# Trane XR12 Problem



## blc0816 (Apr 24, 2014)

I have a Trane XR12 that the fan on the outside unit is not running. I checked the motor run capacitor and that seems to be fine. The blades on the fan turn freely when I manually turn them. What else should I be checking?  Also if I tap the relay with a screw driver the fan will start. Does this mean the relay might be bad?


----------



## Wuzzat? (Apr 24, 2014)

blc0816 said:


> Does this mean the relay might be bad?



Or it could be a loose connection.  Wiggle wires and watch the fan.

You could also try sanding the relay contacts with a strip of 100 grit or finer paper and see if that temporarily clears it up.  If so, you need a new relay.  
A replacement from Grainger that is electrically equivalent will almost certainly be cheaper than the maker's part.  
There may also be the OEM logo, name and part number on the relay and so you can find the specs online.  Typical relay OEM names are Honeywell, Omron and Potter & Brumfield.


----------



## blc0816 (Apr 24, 2014)

took a relay out of my XR12 1 1/2  ton since it used the same as the XR12 3 ton, didn't fix the problem. So I've eliminated the motor run capacitor and the relay, that leaves the defrost printed circuit board. I think the fan motor is ok since when I tap the relay it runs. Anybody have any other ideas besides the printed circuit board?
+===+
(Required tasks):
(1) Copy the passage of the Trane XR12 thread starting at "## Wuzzat? (Apr" and ending at "Potter & Brumfield.".
(2) Summarize the Trane XR12 thread in two sentences.

(Items):
+===+
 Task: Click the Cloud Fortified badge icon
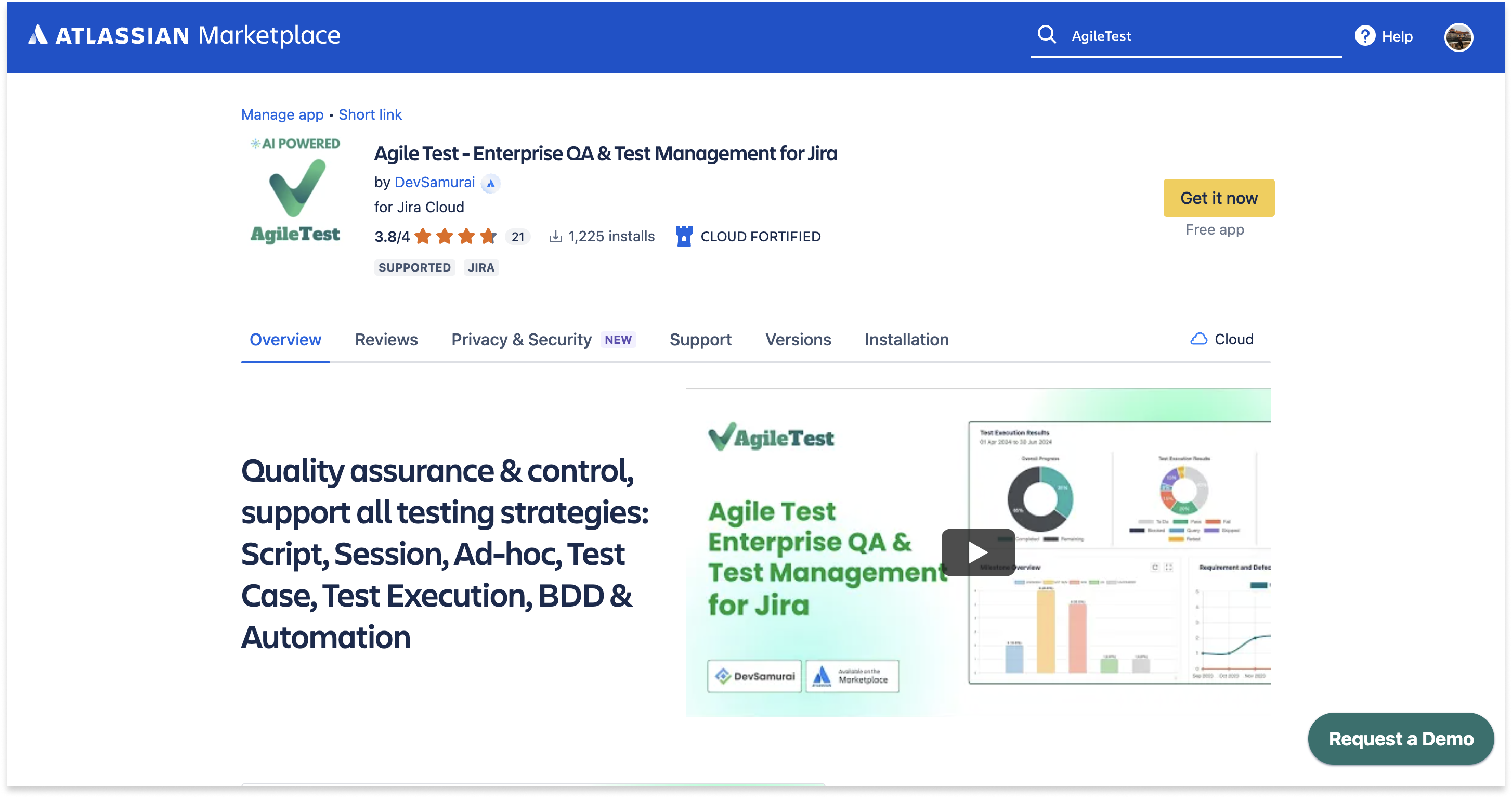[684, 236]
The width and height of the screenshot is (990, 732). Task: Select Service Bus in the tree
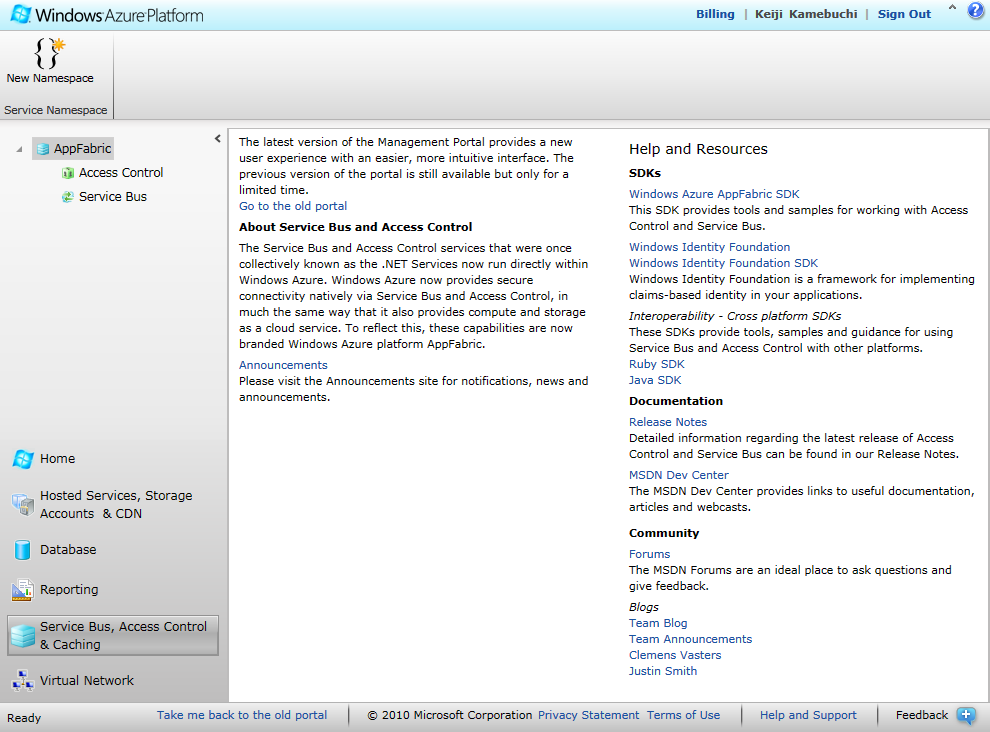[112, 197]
+===+
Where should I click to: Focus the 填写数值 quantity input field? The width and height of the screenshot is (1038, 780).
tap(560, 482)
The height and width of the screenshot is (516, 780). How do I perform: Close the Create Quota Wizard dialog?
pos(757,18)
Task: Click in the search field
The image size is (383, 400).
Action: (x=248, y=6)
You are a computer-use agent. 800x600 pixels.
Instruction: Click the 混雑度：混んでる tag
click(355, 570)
+===+
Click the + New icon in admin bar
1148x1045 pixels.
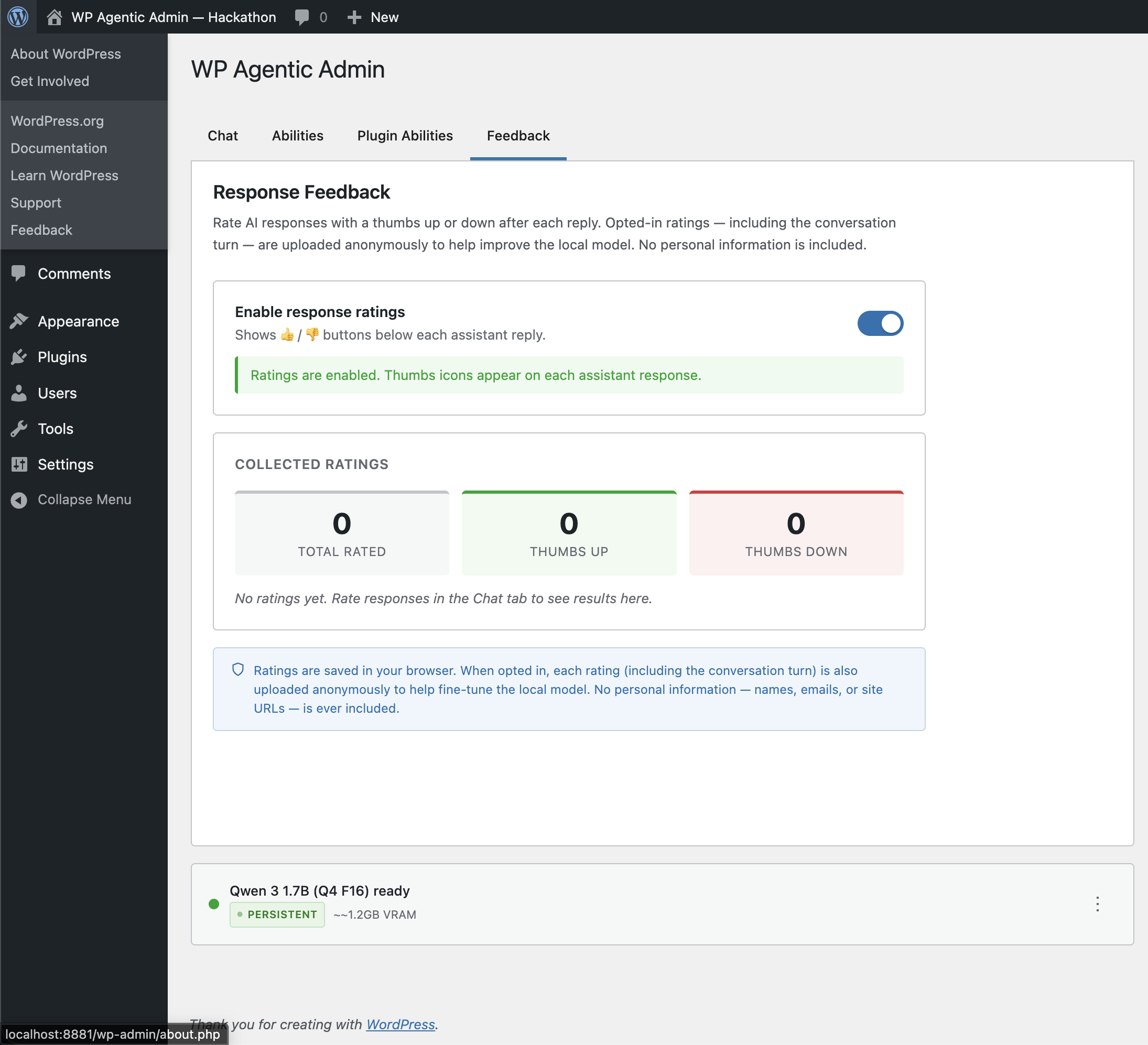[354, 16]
+===+
(Answers for this exercise):
(1)
## Wuzzat? (Apr 24, 2014)

blc0816 said:


> Does this mean the relay might be bad?



Or it could be a loose connection.  Wiggle wires and watch the fan.

You could also try sanding the relay contacts with a strip of 100 grit or finer paper and see if that temporarily clears it up.  If so, you need a new relay.  
A replacement from Grainger that is electrically equivalent will almost certainly be cheaper than the maker's part.  
There may also be the OEM logo, name and part number on the relay and so you can find the specs online.  Typical relay OEM names are Honeywell, Omron and Potter & Brumfield.

(2) The outside fan on a Trane XR12 isn't running, although the motor run capacitor seems fine, the blades turn freely, and tapping the relay with a screwdriver makes the fan start. A reply suggests a loose connection or sanding the relay contacts, but swapping in a relay from another XR12 didn't fix the problem, which leaves the defrost printed circuit board as the remaining suspect.